A new Cebr report published today assesses the economic benefits that could be derived from Tidal Lagoon Power Ltd.’s proposed construction of six tidal lagoons across the United Kingdom. Key findings from the study include:
- The construction of the six proposed lagoons could contribute a total of £27 billion to UK GDP over the twelve year construction period, sustaining an annual average of 36,000 jobs over the period and up to 71,000 jobs at its peak.
- Once fully operational, the lagoons could contribute £3.1 billion in GDP annually over the 120-year design life and could produce enough energy to power almost 8 million homes.
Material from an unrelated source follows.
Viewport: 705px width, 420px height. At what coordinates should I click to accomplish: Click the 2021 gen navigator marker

- Taking into account the balance of payments effect, the operation of the lagoons could create or sustain as many as 40,000 jobs, contribute £5.8bn in GDP per year to the UK economy and account for 0.24% of annual GDP
- Construction of the lagoons will involve sourcing a high proportion of components from within the UK, which will ensure that the investment programme delivers one of the best returns in terms of GDP impact per pound invested across the entire energy sector.
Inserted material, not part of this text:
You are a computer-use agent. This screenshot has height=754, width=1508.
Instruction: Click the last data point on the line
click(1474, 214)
- The export of tidal lagoon electricity and of the components and expertise to support the delivery of tidal lagoon projects abroad, combined with a reduction in fossil fuel imports, could increase net exports by as much as £3.7 billion per year by 2040, equivalent to 13% of the current trade deficit.
The report also highlights the benefits that tidal lagoons will bring to the local areas in which they are built:
- With the majority of the lagoons due to be based in relatively deprived areas, construction and operation will provide a much-needed stimulus to local economies, especially as a high proportion of the associated economic benefits are forecast to remain in-region.
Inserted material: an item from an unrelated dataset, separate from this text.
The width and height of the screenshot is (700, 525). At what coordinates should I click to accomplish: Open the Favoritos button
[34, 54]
- Tidal lagoons could also offer a solution to the coastal flooding problems that have been endured in areas where it is planned to locate the lagoons.
Douglas McWilliams, Founder and Executive Chairman of the Centre for Economic and Business Research, said: “Tidal lagoon is not the only renewable technology being deployed in the UK but it could be the important missing piece in the energy generation mix. In contrast to wind and solar, it produces totally predictable power 14 hours a day, reducing the cost of stand-by generators. The electricity it produces is expected to be cheaper than offshore wind and similar in cost to new nuclear.
“What this study demonstrates is that, not only does a tidal lagoon industry have the potential to make a significant contribution to the UK economy, but that it can also help secure our energy independence for many years to come. As such, the study is an important and timely contribution to the debate on this country’s energy future.”
Mark Shorrock, CEO of Tidal Lagoon Power Ltd., added: “The UK will soon decide whether or not to embrace tidal lagoon infrastructure. Having analysed all of the costs and all of the savings associated with this decision, this study clearly demonstrates that the annual benefits to the national economy would be enormous, immediate and long-lived.”
“To realise this opportunity in full, we will have to marry economic benefit with environmental sensitivity and social acceptance. Our proposals for Swansea Bay have proved that this can be done and establish a blueprint for an infrastructure roll-out that we now know could account for ten percent or more of UK growth.”
John Cridland, Director-general at the CBI, said: “We urgently need to upgrade our energy infrastructure, we need to capture greater value from green investments, and we need to re-balance our economy away from the South East. This report paints a compelling picture for the potential contribution of tidal lagoon infrastructure in each of these areas. We have the resource and we have the industry. The question is, do we have the resolve?”